Old Section of Panama City
March 2015 - On our last full day in Panama we drove to the old city to do the walking tour and some shopping. Again it was a bit challenging traversing the slums and one-way streets, but easier in the daylight than in the nighttime as we had done previously. Using a tourist map, we managed to find the paid parking lot at the end of the peninsula on which the old city is situated.  It only costs 30 cents per half hour, so 90 cents for our total visit.

We wandered the streets and felt like we had gone back in time. Built in the 1600’s, this section of Panama City is currently being restored and is a Unesco World Heritage site. It reminded me of New Orleans, with ornate two-story buildings with balconies, beautiful old grill work, and huge carved doors.  It is still only half restored and there is much construction going on, but the charm is apparent. I would like to come back in 5 to 10 years to see the complete renovation.

Gold Altar of San Jose Church
We visited the historic plazas and 3 churches, including Igelsia San Jose that has the famous golden altar. We stopped in several shops where local artists were selling carvings, embroidery, leather bags, and jewelry. We also stopped by the president’s palace, but weren’t allowed to go in. It was very hot walking the streets, and we were dripping with sweat by the time we got back to our very hot car.

Next we drove to Albrook Mall, which is the largest mall in Central America. It has all of the shops we have in the US, plus many more. I found the prices very good and bought some sandals and clothes.  It is an inside mall and air-conditioned, which is nice.

Amazing Architecture of BioDiversity Musuem
Later we headed to the Frank Gehry Biodiversity Museum, which took 10 year to build, but just opened 5 months ago. The exhibits are not yet complete, so the current $22 price tag is a bit of a rip off. I opted for the $5 temporary exhibits, which I felt were a good deal, but my friends who paid the $22 felt disappointed. I’m not sure why they are charging so much when the museum is not yet completed. The best part is the architecture, which is an amazing display of bright primary colored slanted roofs in red, blue, yellow, orange, and green.
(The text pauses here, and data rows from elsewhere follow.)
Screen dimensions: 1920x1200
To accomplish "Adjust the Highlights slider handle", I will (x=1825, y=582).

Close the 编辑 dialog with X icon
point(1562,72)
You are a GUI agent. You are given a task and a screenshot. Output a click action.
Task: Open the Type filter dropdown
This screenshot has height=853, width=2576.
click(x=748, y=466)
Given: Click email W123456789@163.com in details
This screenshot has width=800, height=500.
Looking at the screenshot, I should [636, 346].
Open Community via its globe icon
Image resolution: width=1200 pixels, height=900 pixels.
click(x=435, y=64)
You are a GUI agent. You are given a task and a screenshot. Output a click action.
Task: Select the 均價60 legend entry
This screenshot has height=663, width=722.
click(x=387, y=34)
It looks like a giant child’s toy, but is apparently modeled after all of the bright colors in the Panamanian jungles, ocean and cities. Its location on the Amador Causeway, balanced between two bodies of water, is visually stunning. Plus the views of the skyscrapers of Panama City are excellent.

Beach at Playa Bonita Resort
Back at the hotel, we spent a couple of hours relaxing by the pool and walking the beach, before showering and heading out to dinner. Our last evening we had been planning on having dinner at one of the many restaurants just north of our resort, but they are all closed on Mondays. The concierge suggested Alberto’s, so we headed back to the Amador Causeway – only a 15 minutes drive – to enjoy a last meal of fresh seafood (see post on Wine & Food of Panama).